肺機能予測式における人種による調整の意義
Implications of Race Adjustment in Lung-Function Equations
J.A. Diao and Others
肺機能検査では人種による調整はしないようにと宣言されているが,人種によらない予測式を用いることの意義について,包括的な定量的評価はなされていない.
全米健康栄養調査(NHANES),UK バイオバンク,アテローム性動脈硬化症の多民族研究(MESA),米国臓器調達移植ネットワーク(OPTN)の参加者計 369,077 人の縦断データを入手した.このデータを用いて,人種に基づく 2012 年世界肺機能イニシアチブ(GLI-2012)予測式と,2022 年に導入された人種によらない GLI-Global 予測式とを比較した.評価する転帰は,臨床,職業,財政の再分類に関する米国全体での予測,移植の優先順位を示す個々の患者の肺分配スコア,臨床転帰の予測に関する C 統計量などとした.

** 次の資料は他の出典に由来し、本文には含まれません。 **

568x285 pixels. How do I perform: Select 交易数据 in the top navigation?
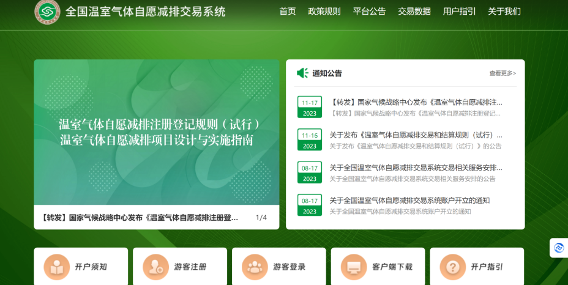click(414, 12)
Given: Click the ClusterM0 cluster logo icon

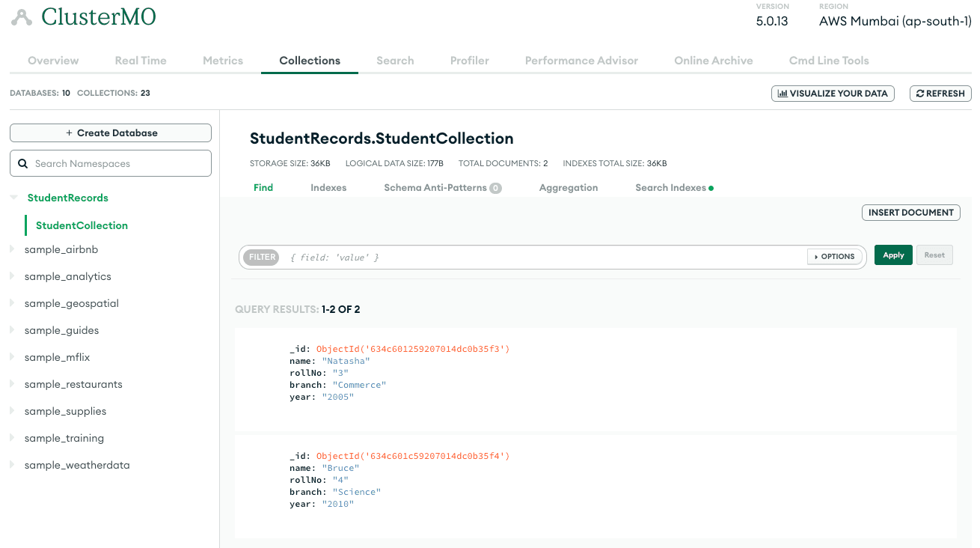Looking at the screenshot, I should point(22,17).
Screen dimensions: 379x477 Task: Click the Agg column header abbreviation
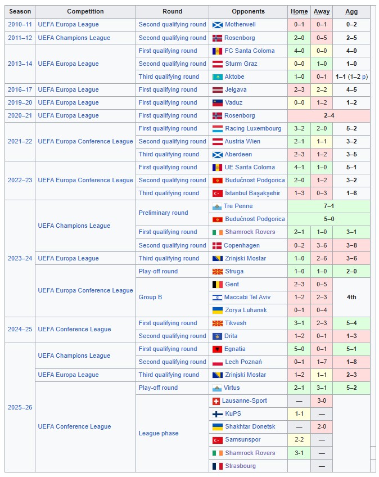351,12
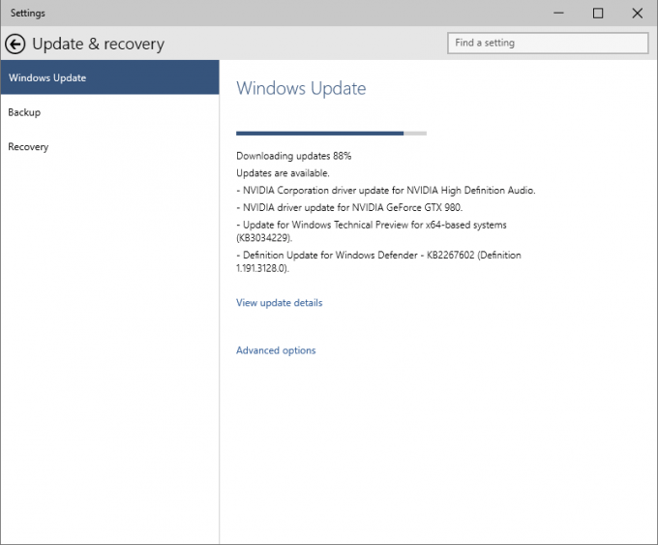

質の高いスパイロメトリーの結果を得ることができる 6~79 歳の米国人 2 億 4,900 万人では,GLI-Global 予測式を用いると,1,250 万人の肺機能障害,816 万人の医学的障害の評価,228 万人の職業適性,205 万人の慢性閉塞性肺疾患の病期,413,000 人の軍人障害補償が再分類される可能性があることが示された.その変化の程度は人種により異なり,たとえば非閉塞性肺機能障害の分類は,黒人では 141%(95%信頼区間 [CI] 113~169)増加,白人では 69%(95% CI 63~74)減少と,劇的に変化する可能性がある.退役軍人障害年金の年間支払額は,黒人では 10 億ドル超増加し,白人では 5 億ドル減少する可能性がある.GLI-2012 予測式を用いた場合と GLI-Global 予測式を用いた場合とで,呼吸器症状,医療利用,疾患の新規発症,全死因死亡,呼吸器疾患関連死,移植待機リスト登録者の死亡に関する識別精度は同程度であり,C 統計量の差は -0.008~0.011 であった.
人種に基づく予測式と人種によらない予測式とで,呼吸器転帰の予測精度は同程度であったが,何百万もの人々が異なる疾患分類,職業適性,障害補償に割り当てられ,その影響は人種により異なった.(米国国立心臓・肺・血液研究所,米国国立環境健康科学研究所から研究助成を受けた.)